No, in 2009, after years of economic volatility, “Consumers are looking for discreet, timeless purchases,” former Gucci CEO Robert Polet said at the time. They “are not keen on anything that could fall out of fashion. People feel guilty about that.” And so, Gucci, faced with selling non-essential items – like expense handbags and high fashion – amid a global financial downturn, went back to the drawing board. The result was an emphasis on more timeless offerings.

There was a potential catch, though. The more “timeless” the product is, the more expensive it tends to be. That “New Jackie” bag, for example, with its smooth leather body and golden-hued and bamboo accents cost upwards of $2,000. That was about twice the price-tag of its canvas-coated logo-centric tote bags. “Asking customers to trade up during a downturn might sound crazy,” Bloomberg asserted, “but was working for Gucci.” The brand’s sales for the first half of 2009 were down quite a bit less than the industry average – 3.7 percent versus 15 percent. (Fast forward to March 2023 and prices for Gucci’s Jackie 1961 bags range from $2,950 to upward of $30,000, depending on the size/materials.)

The shunning of seasonal, trend-specific – and often heavily logo-ed – wares and the corresponding shifts in marketing messaging that unfolded during times of market discord went beyond Gucci, and in fact, the success of exercising aversion to non-classic accessories and trend-centric garments was demonstrated no better than by Hermès and its staple leather goods throughout the recession. The 186-year-old luxury brand and its $10,000-plus Birkin bags “was one of a handful of luxury brands that not only weathered the global financial crisis but thrived,” Newsweek asserted in 2010.

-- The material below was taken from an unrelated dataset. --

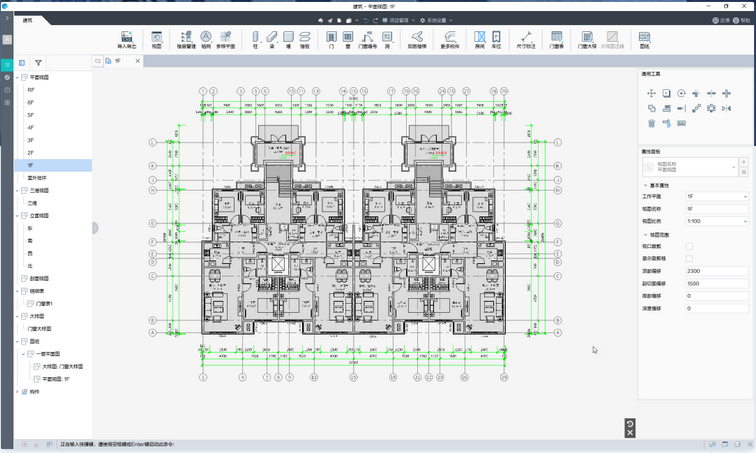Screen dimensions: 756x453
Task: Switch to the 建筑 ribbon tab
Action: 28,20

“Most fashion houses slumped [in 2009], Bain & Company echoed, with the overall luxury market falling for the first time ever during the recession.” As a whole, sales in the luxury fashion market dropped 10 percent in the U.S. and 8 percent worldwide in 2009. Hermès, however, saw its sales increase by 8.5 percent for the year, and by 11 percent in the fourth quarter. Its secret? “Rather than slash prices, follow fashion, or go downmarket, Hermès decided to focus on what it does best: produce expensive but timeless classics with unimpeachable quality that will last a lifetime,” Newsweek’s Jonathan Tepperman wrote.

It turns out that the decade-long recession and the corresponding drop in luxury goods sales was not a sign that consumer spending on luxury goods was falling out of favor entirely. “Buyers became more discerning, opting to move away from conspicuous consumption, fat logos, and lively colors,” HSBC analyst Erwan Rambourg stated. In other words, consumers were not eschewing luxury, but were rejecting ostentatious displays and favoring “tried-and-true stalwarts,” instead. And that was good news for entities like Hermès, which has similarly fared relatively well in the midst and wake of the COVID-19 pandemic.

LVMH Moët Hennessy Louis Vuitton chairman Bernard Arnault – who, in an earnings call in January 2009 announced that the Paris-based conglomerate would largely pull back from its aggressive bottom-line expansion, which relied heavily on more accessible offerings, often adorned with its famed Toile Monogram – put it well: “With the [financial] crisis, bling bling is passé.” The brands that understood this and acted on it, whether such a trajectory was born from a trend perspective, as was the case for Gucci and Louis Vuitton, or whether it followed from a more longstanding traditional one (i.e., Hermès), were rewarded, while those around them – such as Versace, which was busy shuttering stores – suffered under the strain.

As for Hermès, its artistic director Pierre-Alexis Dumas said at the time that “Hermès is not about trendy. It is not even a fashion house.” That precise focus, it seems, is exactly how you weather a financial storm.

This article was initially published in September 2017 and has been modified to update timing, and note the re-release of (and prices for) Gucci’s Jackie bag and the impact of the COVID-19 pandemic on Hermès.